◆ What you should do
Looking only at the lines below that contain "will", give the number of them and no other text.

◆ Provided data
┌──
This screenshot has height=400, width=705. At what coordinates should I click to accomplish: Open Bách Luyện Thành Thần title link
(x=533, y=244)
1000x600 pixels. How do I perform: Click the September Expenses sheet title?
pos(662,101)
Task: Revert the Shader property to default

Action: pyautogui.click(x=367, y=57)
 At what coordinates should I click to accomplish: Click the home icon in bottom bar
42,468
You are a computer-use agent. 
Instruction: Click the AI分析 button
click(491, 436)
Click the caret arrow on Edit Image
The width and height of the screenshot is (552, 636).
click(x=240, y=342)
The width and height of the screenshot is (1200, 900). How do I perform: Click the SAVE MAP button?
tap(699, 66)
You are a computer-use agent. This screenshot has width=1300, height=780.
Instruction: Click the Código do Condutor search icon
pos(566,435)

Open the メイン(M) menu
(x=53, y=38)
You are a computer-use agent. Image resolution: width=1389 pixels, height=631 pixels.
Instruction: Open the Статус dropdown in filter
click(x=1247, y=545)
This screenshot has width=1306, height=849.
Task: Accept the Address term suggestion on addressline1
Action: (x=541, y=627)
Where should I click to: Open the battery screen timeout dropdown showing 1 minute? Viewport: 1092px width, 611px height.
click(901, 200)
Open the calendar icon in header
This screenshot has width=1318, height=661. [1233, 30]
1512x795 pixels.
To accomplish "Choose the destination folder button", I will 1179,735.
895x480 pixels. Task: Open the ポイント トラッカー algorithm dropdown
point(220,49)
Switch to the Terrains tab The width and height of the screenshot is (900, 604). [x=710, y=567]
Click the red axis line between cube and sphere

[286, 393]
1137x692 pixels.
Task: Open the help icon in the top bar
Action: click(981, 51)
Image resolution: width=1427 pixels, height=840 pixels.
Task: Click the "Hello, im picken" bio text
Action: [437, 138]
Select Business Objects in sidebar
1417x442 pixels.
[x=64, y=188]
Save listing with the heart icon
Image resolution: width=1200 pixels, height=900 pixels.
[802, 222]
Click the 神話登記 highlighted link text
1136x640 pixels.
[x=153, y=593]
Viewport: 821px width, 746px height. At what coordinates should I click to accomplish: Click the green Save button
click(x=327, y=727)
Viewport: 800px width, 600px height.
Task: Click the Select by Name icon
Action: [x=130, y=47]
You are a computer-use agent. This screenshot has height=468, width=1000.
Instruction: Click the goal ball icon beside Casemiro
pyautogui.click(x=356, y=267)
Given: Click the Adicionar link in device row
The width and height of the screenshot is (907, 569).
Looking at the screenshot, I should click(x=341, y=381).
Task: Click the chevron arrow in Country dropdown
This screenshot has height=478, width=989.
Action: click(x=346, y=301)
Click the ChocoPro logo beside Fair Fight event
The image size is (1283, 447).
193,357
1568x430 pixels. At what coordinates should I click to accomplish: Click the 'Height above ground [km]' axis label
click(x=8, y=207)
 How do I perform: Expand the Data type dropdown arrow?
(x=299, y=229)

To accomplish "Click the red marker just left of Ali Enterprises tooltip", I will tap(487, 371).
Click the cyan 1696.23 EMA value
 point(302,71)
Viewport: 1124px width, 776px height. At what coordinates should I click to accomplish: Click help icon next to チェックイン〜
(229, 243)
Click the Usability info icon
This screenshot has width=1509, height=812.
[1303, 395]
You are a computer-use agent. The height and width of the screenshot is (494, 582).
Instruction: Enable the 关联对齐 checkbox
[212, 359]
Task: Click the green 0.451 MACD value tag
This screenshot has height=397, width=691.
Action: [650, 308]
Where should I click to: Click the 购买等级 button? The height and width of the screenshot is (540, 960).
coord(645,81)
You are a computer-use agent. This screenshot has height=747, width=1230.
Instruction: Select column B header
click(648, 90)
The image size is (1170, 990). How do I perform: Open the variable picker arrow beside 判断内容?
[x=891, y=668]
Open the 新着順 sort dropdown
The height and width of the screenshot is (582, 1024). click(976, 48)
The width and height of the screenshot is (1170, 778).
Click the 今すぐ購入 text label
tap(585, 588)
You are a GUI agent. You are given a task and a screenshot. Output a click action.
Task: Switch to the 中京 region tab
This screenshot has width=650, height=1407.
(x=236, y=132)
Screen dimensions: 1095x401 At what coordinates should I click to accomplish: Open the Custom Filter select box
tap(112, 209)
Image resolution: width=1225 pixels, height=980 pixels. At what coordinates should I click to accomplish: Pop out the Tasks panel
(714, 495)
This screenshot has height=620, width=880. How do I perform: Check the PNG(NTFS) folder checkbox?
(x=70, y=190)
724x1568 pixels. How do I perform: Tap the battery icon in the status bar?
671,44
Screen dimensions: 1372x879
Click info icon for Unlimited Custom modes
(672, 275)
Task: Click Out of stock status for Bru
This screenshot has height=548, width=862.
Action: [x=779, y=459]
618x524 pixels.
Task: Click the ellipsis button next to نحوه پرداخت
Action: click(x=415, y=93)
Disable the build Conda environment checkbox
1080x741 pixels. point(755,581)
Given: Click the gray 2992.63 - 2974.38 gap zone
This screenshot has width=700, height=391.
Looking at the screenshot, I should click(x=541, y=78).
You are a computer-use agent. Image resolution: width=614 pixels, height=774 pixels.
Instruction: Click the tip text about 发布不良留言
└──
◆ Reply to the task
2